------ Entries provided ------

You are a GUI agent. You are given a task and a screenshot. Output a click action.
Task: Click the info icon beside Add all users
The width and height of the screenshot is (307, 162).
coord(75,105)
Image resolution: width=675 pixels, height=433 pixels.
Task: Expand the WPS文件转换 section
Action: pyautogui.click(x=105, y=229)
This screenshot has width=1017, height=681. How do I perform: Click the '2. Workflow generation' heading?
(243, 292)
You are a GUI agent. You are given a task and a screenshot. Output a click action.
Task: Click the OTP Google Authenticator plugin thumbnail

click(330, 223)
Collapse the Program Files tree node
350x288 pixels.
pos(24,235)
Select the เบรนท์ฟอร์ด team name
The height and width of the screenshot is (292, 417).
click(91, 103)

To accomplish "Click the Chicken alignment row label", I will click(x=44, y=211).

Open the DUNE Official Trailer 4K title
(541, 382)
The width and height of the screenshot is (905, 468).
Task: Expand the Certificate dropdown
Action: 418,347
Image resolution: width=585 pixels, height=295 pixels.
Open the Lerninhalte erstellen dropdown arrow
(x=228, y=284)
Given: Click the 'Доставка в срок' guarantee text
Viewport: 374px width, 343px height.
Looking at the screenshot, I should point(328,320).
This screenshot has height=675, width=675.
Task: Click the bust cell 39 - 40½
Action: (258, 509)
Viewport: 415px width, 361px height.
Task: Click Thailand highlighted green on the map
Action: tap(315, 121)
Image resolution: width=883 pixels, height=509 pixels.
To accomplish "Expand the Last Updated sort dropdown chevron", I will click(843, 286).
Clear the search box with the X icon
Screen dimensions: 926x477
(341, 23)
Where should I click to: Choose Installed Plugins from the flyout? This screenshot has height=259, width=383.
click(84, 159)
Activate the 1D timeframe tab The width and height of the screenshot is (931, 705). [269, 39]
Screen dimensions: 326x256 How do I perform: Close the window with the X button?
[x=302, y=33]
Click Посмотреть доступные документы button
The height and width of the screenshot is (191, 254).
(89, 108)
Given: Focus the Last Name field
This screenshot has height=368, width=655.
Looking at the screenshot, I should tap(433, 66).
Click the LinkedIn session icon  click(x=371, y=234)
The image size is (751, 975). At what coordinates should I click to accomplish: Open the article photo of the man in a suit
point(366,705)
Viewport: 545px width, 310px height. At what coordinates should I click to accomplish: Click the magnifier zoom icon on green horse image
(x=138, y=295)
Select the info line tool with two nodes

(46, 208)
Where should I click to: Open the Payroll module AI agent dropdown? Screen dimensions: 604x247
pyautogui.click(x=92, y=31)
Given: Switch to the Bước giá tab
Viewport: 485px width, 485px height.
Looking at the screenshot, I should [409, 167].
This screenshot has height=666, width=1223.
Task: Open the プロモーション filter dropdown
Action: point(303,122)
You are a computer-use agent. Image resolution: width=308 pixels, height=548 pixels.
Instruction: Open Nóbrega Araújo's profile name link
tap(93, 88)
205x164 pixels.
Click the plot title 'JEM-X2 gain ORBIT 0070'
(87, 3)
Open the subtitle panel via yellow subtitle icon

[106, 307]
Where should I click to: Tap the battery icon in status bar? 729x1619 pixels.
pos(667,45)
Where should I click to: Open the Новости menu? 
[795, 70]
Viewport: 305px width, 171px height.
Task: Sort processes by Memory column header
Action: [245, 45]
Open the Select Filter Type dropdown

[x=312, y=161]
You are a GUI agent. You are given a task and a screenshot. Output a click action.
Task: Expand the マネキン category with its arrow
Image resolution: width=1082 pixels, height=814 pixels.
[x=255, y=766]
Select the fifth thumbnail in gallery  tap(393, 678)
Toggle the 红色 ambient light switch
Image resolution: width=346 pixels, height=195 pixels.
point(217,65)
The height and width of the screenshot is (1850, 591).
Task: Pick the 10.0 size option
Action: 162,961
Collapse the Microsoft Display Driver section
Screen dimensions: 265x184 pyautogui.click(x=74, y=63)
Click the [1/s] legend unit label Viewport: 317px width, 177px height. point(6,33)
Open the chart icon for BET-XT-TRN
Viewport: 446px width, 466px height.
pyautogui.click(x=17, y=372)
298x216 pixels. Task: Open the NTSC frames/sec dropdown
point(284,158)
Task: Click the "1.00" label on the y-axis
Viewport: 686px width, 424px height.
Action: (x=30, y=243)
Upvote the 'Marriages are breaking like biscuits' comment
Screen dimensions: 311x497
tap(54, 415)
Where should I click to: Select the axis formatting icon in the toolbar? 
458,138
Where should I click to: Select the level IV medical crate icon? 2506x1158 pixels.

------

#### Task details
Write out, from the lines above, only those from the line with "Where should I click to: Tap" to the line with "on the y-axis", exactly as given, including the first and the last.

#### Task answer
Where should I click to: Tap the battery icon in status bar? 729x1619 pixels.
pos(667,45)
Where should I click to: Open the Новости menu? 
[795, 70]
Viewport: 305px width, 171px height.
Task: Sort processes by Memory column header
Action: [245, 45]
Open the Select Filter Type dropdown

[x=312, y=161]
You are a GUI agent. You are given a task and a screenshot. Output a click action.
Task: Expand the マネキン category with its arrow
Image resolution: width=1082 pixels, height=814 pixels.
[x=255, y=766]
Select the fifth thumbnail in gallery  tap(393, 678)
Toggle the 红色 ambient light switch
Image resolution: width=346 pixels, height=195 pixels.
point(217,65)
The height and width of the screenshot is (1850, 591).
Task: Pick the 10.0 size option
Action: 162,961
Collapse the Microsoft Display Driver section
Screen dimensions: 265x184 pyautogui.click(x=74, y=63)
Click the [1/s] legend unit label Viewport: 317px width, 177px height. point(6,33)
Open the chart icon for BET-XT-TRN
Viewport: 446px width, 466px height.
pyautogui.click(x=17, y=372)
298x216 pixels. Task: Open the NTSC frames/sec dropdown
point(284,158)
Task: Click the "1.00" label on the y-axis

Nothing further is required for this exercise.